- Problem statement
All that is needed is a count of the lines in this data that contain the word "header".
(Exercise input begins)
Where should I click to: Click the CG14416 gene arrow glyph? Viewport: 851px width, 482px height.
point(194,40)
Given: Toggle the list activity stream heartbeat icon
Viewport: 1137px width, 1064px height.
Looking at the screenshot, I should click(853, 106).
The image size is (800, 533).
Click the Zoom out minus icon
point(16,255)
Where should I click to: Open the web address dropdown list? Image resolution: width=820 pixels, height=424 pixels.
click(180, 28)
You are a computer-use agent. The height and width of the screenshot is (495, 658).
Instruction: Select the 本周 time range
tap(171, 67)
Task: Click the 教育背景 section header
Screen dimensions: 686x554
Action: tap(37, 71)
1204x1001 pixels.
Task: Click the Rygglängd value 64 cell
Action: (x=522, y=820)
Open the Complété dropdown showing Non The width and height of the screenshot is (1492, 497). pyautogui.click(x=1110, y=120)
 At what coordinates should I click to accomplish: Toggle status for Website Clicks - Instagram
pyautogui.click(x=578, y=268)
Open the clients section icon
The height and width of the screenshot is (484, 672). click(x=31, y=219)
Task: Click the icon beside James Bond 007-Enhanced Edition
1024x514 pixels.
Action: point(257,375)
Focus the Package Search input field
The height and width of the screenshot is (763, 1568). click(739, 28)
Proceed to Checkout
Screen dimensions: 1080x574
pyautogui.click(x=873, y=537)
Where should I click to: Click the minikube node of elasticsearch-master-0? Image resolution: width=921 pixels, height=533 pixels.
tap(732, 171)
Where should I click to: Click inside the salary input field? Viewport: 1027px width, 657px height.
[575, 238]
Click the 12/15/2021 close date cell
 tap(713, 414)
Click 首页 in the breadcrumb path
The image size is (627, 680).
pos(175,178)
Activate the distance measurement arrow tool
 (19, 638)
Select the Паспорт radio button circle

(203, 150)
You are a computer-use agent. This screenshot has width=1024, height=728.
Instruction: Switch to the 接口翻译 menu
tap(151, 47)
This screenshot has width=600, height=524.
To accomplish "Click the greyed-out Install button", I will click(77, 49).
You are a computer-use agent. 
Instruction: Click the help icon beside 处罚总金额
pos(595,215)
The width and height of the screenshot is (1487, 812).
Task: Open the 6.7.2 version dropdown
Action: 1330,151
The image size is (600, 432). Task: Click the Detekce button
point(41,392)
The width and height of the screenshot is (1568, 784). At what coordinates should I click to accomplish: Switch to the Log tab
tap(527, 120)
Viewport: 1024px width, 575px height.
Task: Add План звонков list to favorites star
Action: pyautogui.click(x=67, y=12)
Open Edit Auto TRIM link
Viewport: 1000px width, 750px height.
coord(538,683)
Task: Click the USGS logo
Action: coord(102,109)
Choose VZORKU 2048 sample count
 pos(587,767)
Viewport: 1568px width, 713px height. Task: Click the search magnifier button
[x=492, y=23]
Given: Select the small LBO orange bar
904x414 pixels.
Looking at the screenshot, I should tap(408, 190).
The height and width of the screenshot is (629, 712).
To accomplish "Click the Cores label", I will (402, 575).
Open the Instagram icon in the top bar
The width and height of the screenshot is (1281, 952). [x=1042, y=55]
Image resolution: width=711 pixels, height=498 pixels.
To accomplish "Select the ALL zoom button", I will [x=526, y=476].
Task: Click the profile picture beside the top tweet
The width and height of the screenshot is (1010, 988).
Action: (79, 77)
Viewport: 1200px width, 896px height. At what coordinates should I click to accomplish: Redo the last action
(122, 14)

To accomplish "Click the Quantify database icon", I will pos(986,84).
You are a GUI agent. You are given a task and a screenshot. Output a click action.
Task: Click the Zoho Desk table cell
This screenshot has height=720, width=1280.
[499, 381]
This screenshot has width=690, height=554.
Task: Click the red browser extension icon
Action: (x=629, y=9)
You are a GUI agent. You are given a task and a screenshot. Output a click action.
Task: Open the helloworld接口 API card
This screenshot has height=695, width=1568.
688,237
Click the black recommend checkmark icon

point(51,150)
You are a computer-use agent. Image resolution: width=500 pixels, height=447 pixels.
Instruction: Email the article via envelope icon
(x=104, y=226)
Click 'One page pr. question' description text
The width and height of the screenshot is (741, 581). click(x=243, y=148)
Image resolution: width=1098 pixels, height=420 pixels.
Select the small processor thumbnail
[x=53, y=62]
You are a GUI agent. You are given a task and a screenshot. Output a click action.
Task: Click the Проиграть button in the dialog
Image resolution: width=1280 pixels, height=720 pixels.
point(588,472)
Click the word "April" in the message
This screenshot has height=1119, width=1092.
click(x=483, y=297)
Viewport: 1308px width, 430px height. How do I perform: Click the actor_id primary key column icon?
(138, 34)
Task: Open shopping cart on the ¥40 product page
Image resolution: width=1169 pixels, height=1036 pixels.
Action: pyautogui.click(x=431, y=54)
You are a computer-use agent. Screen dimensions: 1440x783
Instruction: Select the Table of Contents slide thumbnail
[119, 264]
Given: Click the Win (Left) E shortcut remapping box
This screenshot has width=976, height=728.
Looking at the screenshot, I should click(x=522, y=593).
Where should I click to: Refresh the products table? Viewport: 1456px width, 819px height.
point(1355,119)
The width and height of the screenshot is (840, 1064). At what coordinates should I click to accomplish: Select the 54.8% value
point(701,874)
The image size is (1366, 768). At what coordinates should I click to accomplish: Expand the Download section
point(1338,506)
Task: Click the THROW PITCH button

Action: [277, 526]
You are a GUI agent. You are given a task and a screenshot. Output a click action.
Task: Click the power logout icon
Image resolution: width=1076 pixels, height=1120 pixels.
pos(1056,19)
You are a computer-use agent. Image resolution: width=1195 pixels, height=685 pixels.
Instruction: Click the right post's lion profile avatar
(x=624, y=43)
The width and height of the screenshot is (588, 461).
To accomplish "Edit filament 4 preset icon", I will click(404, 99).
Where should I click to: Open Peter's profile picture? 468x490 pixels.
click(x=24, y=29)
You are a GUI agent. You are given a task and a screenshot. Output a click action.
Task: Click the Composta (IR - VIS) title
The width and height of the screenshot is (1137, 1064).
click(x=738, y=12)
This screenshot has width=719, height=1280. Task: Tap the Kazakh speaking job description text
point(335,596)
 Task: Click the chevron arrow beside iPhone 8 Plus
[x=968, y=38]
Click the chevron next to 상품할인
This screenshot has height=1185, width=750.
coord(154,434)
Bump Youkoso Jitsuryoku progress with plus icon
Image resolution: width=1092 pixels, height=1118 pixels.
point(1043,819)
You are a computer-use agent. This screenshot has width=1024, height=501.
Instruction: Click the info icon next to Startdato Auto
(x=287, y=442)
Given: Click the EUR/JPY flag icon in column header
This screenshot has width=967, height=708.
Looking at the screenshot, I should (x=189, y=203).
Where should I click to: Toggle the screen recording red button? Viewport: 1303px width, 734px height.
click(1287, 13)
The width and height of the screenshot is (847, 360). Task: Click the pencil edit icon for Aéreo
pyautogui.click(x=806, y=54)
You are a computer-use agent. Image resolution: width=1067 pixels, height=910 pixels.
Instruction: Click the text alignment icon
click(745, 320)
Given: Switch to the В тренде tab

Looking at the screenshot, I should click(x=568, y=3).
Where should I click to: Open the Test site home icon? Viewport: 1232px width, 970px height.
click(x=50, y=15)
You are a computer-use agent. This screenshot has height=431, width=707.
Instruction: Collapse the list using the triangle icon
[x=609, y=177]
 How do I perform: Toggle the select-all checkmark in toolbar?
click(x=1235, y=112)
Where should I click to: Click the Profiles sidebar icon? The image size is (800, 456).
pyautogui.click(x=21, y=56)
(Exercise input ends)
- Solution
2